* _WHAT IS BEING ASKED_: Reproduce the blog post on implementing asynchronous testing word for word, from its date line through the final line of code.

* _SUPPLIED TEXT_:
___
Sunday, February 12, 2012

Implementing asynchronous testing

So when I had got my test project set up so it at least ran, I started creating a whole set of tests, most of which just do Assert.Inconclusive("Not yet implemented"). Now I'm going through and implementing them one by one.

Class - ScheduleViewModel contains a private instance of the class Schedule. When I call ScheduleViewModel.Load(), it calls Schedule.Load(), which fires an event on completion and then the method ScheduleViewModel.LoadingComplete() handles that event. Unfortunately,  without just making everything public (or internal, but that's not much cleaner) I can't make my test aware of this event, so that it can wait to assess the results of LoadingComplete()

So what I think I'm doing here, is changing the method ScheduleViewModel.LoadingComplete to catch the event from schedule, and throw another one that will be caught by a new ScheduleViewModel.LoadReallyComplete method. This new event will be visible to the test code, so we can wait on it.

 test method:
            _viewModel = new ScheduleViewModel(pivotView, pivotParam);
            Assert.IsNotNull(_viewModel);
 
             // make sure we wait for the ScheduleLoadingComplete to happen            
            _viewModel.VM_ScheduleLoadingComplete += 
                new EventHandler<ScheduleLoadingEventArgs>(ScheduleCallback);
            _viewModel.LoadSchedule();
            // wait for our method to trigger on the event and set this to true
            EnqueueConditional(() => _callbackDone);
 
            foreach (var slice in _viewModel.EventSlices)
___
* _DATA PROVIDED_:
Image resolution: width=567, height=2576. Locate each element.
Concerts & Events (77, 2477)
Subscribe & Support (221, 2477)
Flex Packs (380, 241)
___
* _WRITTEN SOLUTION_:
Sunday, February 12, 2012

Implementing asynchronous testing

So when I had got my test project set up so it at least ran, I started creating a whole set of tests, most of which just do Assert.Inconclusive("Not yet implemented"). Now I'm going through and implementing them one by one.

Class - ScheduleViewModel contains a private instance of the class Schedule. When I call ScheduleViewModel.Load(), it calls Schedule.Load(), which fires an event on completion and then the method ScheduleViewModel.LoadingComplete() handles that event. Unfortunately,  without just making everything public (or internal, but that's not much cleaner) I can't make my test aware of this event, so that it can wait to assess the results of LoadingComplete()

So what I think I'm doing here, is changing the method ScheduleViewModel.LoadingComplete to catch the event from schedule, and throw another one that will be caught by a new ScheduleViewModel.LoadReallyComplete method. This new event will be visible to the test code, so we can wait on it.

 test method:
            _viewModel = new ScheduleViewModel(pivotView, pivotParam);
            Assert.IsNotNull(_viewModel);
 
             // make sure we wait for the ScheduleLoadingComplete to happen            
            _viewModel.VM_ScheduleLoadingComplete += 
                new EventHandler<ScheduleLoadingEventArgs>(ScheduleCallback);
            _viewModel.LoadSchedule();
            // wait for our method to trigger on the event and set this to true
            EnqueueConditional(() => _callbackDone);
 
            foreach (var slice in _viewModel.EventSlices)